I just finished reading The Boys on the Bus, Timothy Crouse’s book about the journalists that covered the 1972 presidential election.

I bought the book a few years ago, on the recommendation of a journalism professor in college. It was out of print at the time (it’s since been reissued), so I’d tracked down a paperback copy so yellowed and ancient I worried the book would crumble in my hands before I had a chance to finish it.

It was an excellent read, though, with some surprising parallels between the world of 1972 and the present day, from Crouse’s well-put explanation of “pack journalism” to his observation that campaign reporters want to be assigned to the winning campaign to his descriptions of stage-managed campaign events and powerless antiwar demonstrators to a characterization of writer Theodore H. White which in some ways echoes present-day criticism of the Post’s Bob Woodward.

Regarding the insularity of “pack journalism,” Crouse wrote:

They all fed off the same pool report, the same daily handout, the same speech by the candidate; the whole pack was isolated in the same mobile village. After a while, they began to believe the same rumors, subscribe to the same theories, and write the same stories.

The Post’s Jonathan Yardley revisited The Boys on the Bus in 2004 for his “Second Reading” series of book reviews and offered some interesting observations about the book and its significance in the world of campaign reporting and reporting about reporting.

It also was fascinating to read about what some present-day big-name journalists — David Broder, for example — were doing thirty years ago. (It also underscores just how long they’ve been in the game.)

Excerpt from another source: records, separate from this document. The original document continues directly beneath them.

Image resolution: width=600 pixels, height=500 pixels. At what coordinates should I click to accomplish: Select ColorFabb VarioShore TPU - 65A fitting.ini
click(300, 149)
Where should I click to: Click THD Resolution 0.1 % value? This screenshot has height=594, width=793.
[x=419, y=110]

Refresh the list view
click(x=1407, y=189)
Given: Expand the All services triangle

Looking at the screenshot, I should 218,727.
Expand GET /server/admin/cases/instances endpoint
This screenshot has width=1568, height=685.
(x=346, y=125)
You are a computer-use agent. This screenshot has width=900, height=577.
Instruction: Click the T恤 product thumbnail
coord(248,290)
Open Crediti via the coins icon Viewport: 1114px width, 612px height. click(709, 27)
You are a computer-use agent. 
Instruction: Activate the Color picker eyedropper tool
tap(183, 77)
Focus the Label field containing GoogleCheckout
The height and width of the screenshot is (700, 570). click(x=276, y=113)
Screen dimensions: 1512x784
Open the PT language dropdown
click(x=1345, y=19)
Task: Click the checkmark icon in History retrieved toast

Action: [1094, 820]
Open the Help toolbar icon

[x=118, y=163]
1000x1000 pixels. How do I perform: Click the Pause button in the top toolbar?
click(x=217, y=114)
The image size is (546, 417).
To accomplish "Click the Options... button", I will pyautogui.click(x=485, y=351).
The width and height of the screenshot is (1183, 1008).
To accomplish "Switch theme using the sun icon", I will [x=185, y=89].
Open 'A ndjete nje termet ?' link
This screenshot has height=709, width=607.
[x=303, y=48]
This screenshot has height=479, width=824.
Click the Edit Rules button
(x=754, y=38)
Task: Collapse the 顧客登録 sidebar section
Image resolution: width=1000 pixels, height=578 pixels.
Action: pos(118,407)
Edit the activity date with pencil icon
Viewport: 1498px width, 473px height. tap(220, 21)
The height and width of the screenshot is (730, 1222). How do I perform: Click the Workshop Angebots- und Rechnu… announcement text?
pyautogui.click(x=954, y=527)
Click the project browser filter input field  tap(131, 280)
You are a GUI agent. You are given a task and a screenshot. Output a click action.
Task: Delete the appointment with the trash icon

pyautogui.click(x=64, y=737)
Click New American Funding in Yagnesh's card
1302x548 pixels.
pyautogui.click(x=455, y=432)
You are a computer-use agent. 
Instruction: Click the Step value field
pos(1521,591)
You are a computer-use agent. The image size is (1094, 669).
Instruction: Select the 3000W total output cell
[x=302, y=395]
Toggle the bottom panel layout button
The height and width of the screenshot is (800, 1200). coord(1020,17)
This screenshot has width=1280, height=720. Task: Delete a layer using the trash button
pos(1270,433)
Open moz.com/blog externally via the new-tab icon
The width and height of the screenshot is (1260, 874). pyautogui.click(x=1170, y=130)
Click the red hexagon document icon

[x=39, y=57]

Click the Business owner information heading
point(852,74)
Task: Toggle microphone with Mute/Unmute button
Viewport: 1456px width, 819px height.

Some of Crouse’s reporting originally appeared in Rolling Stone before it was turned into a book. Hunter S. Thompson was covering the McGovern campaign for the magazine at the same time — that coverage became the basis of Fear and Loathing on the Campaign Trail: 1972 — so there are also some funny observations about Thompson, his behavior and the press corps’ reaction to him.

I also read about a lot of reporters I’d never heard of before, but “got to know” a bit through the book. Looking for the Yardley column, I ran across a Howard Kurtz story from last summer about the departure of Jules Whitcover from the Baltimore Sun. Whitcover was one of the reporters prominently featured in Boys on the Bus, and after having just read the book, the article was a fascinating sort of “where are they now?” piece for me, a way to learn what happened to some of those prominent “characters” in Crouse’s book after the 1972 campaign.